#### DESCRIPTION OF THE TASK
Wherever a line in the records contains the word "agent", return that line.

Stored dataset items
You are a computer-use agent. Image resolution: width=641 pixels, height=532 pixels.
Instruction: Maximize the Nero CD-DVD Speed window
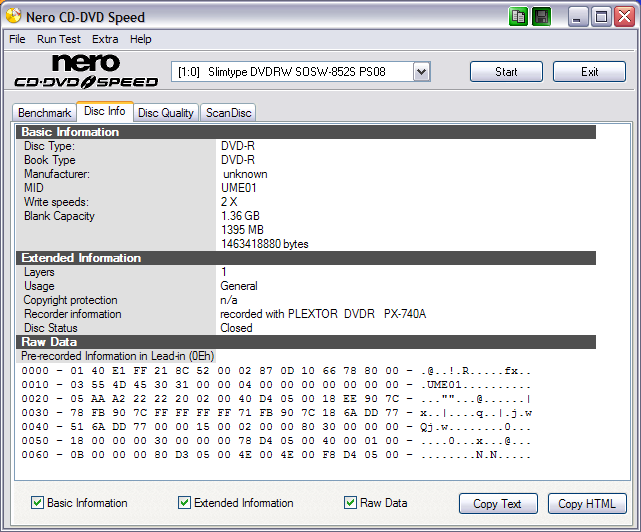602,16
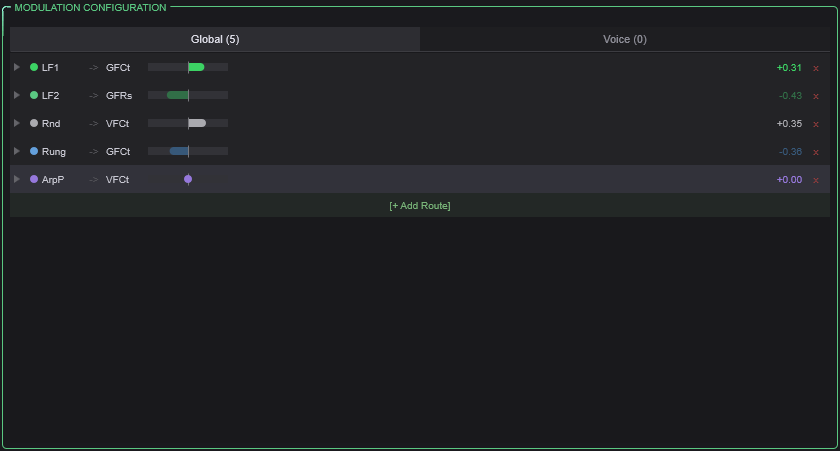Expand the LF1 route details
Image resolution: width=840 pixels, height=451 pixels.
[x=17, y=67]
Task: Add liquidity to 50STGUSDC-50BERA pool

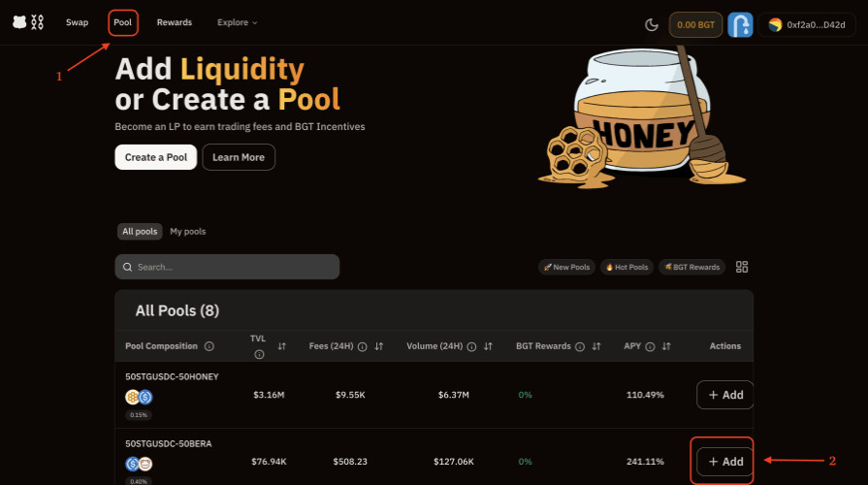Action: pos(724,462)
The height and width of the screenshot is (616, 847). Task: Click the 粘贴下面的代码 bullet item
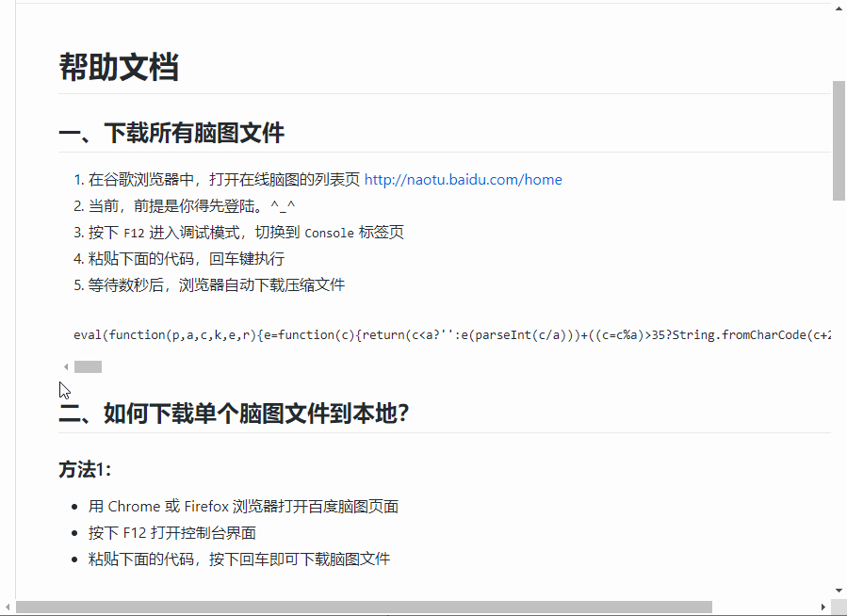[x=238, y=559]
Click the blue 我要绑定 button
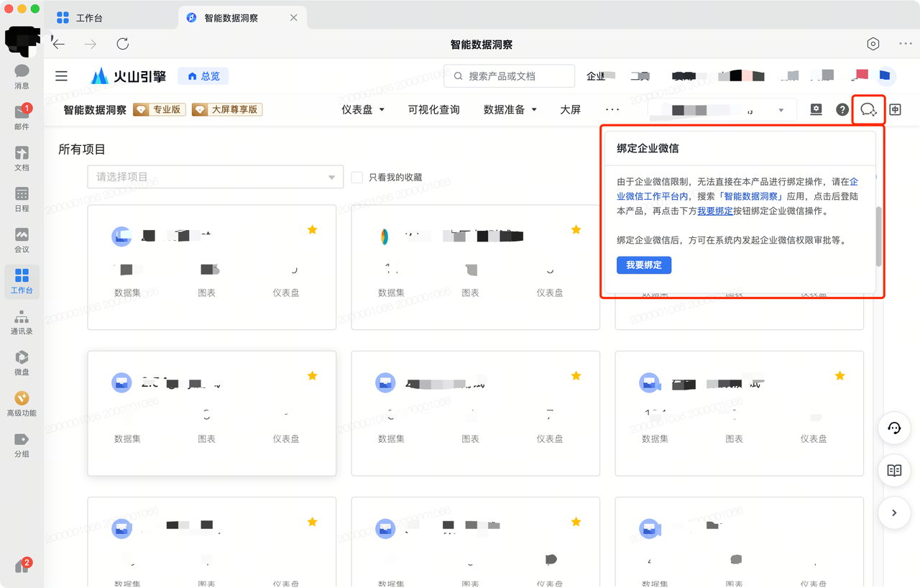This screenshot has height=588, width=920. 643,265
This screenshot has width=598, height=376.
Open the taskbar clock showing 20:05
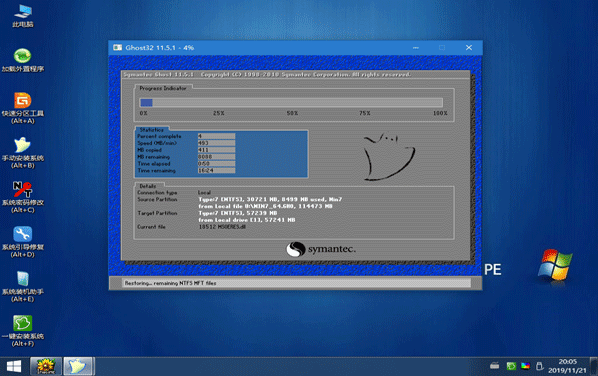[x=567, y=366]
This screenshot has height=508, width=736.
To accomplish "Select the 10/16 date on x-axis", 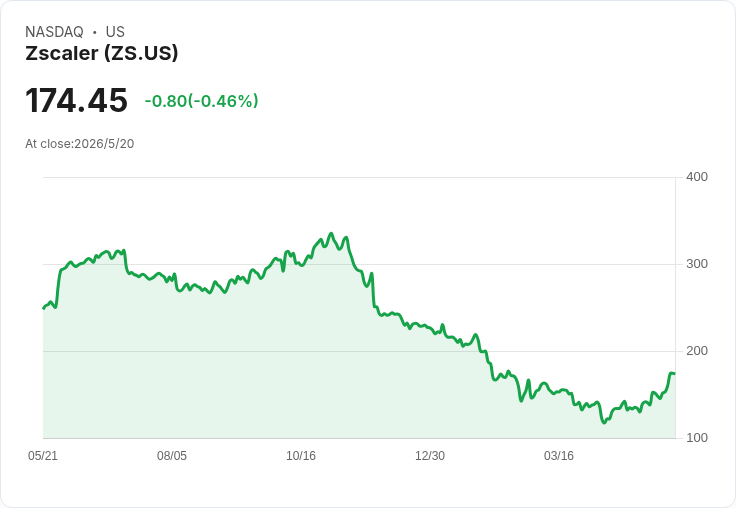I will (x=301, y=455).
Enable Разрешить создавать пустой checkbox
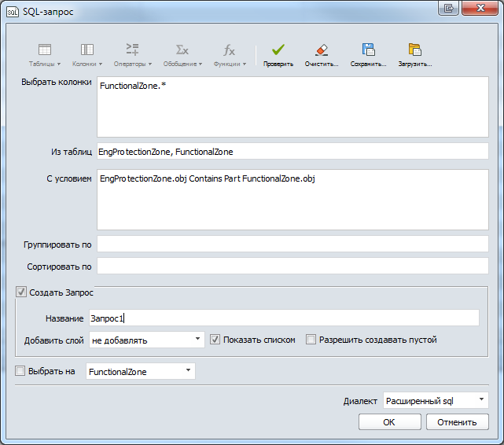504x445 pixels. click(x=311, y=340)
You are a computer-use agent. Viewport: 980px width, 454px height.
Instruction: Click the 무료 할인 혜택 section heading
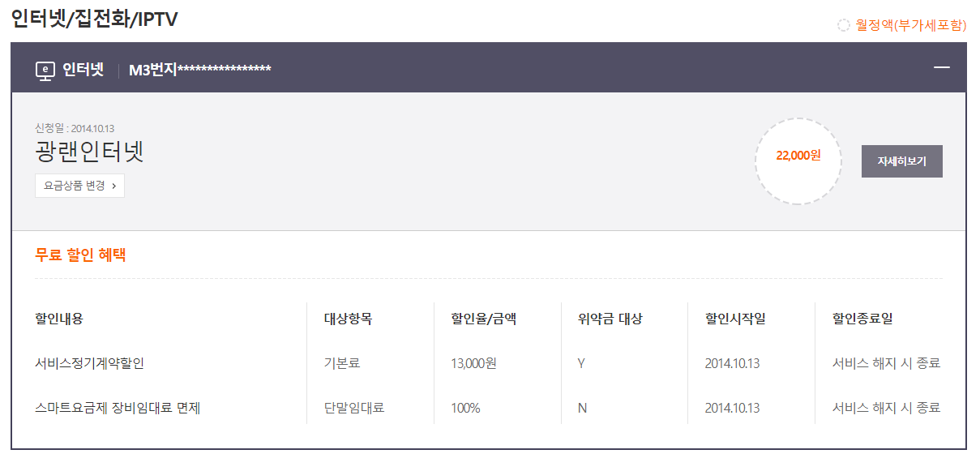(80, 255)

...

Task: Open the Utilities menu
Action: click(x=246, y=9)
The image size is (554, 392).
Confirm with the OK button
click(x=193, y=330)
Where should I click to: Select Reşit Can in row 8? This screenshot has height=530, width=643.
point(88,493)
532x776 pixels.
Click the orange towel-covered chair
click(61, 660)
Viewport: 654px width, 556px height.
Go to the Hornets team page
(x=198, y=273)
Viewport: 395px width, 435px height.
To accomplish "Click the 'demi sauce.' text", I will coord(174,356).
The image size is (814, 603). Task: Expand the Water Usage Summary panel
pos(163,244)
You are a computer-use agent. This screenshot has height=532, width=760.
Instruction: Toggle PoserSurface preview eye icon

#### OUTPUT OF THE EXERCISE
You are a computer-use agent. Image resolution: width=641 pixels, height=532 pixels.
You are a computer-use agent. Viewport: 980px width, 454px height.
You are a computer-use agent. This screenshot has height=532, width=760.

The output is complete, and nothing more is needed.